>>>>
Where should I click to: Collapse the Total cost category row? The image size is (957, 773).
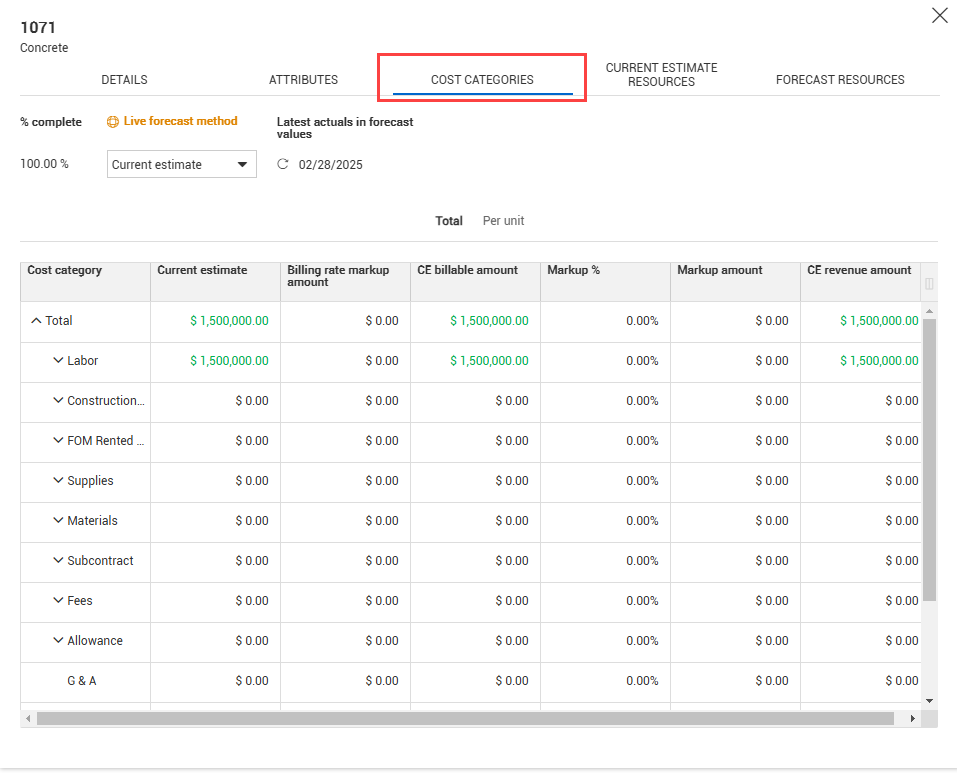point(36,321)
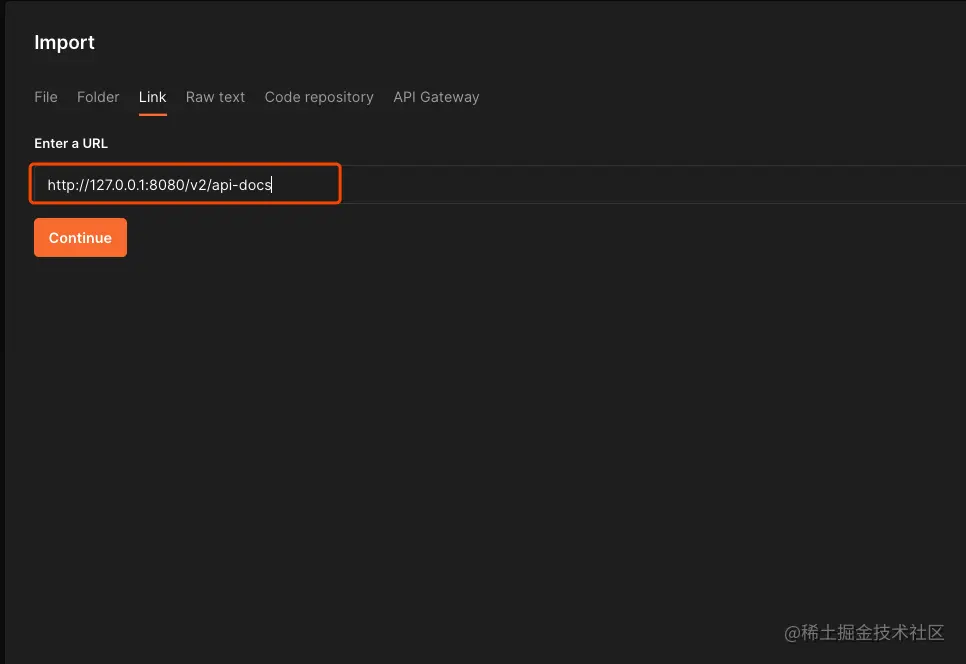
Task: Click the "8080" port in the URL
Action: 165,185
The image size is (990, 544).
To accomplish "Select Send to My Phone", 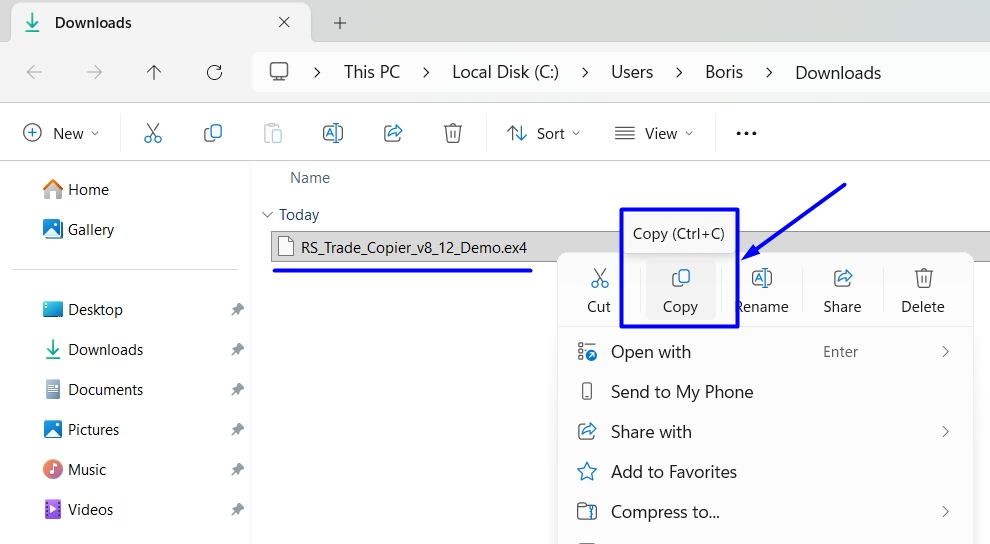I will 682,392.
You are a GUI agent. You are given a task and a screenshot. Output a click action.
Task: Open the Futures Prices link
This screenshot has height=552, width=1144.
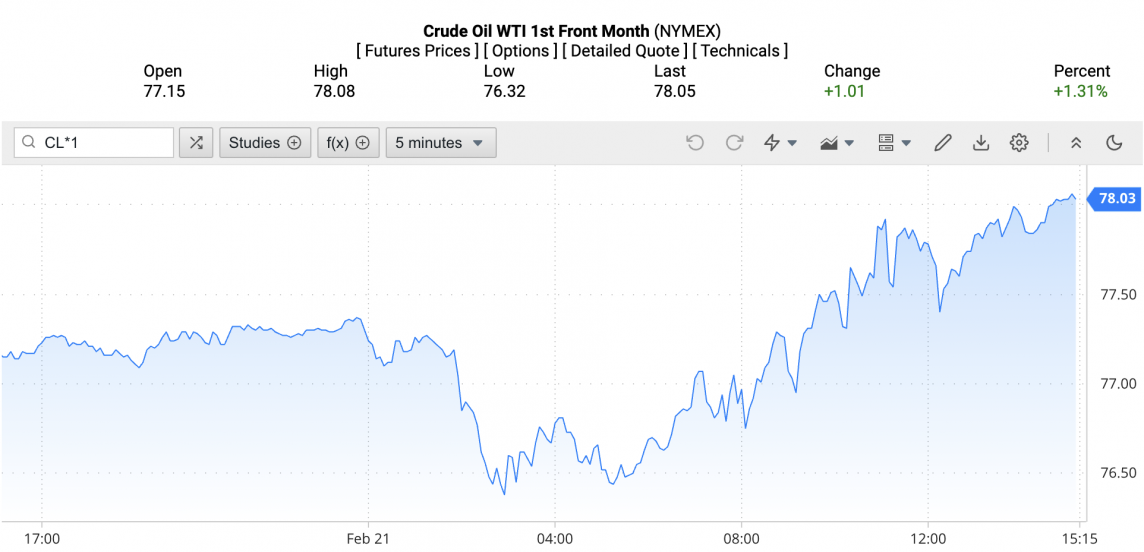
<<<<
DIRECTIONS:
Copy every line from the data that includes the string "screenshot".

EXERCISE SOLUTION:
You are a GUI agent. You are given a task and a screenshot. Output a click action.
This screenshot has height=552, width=1144.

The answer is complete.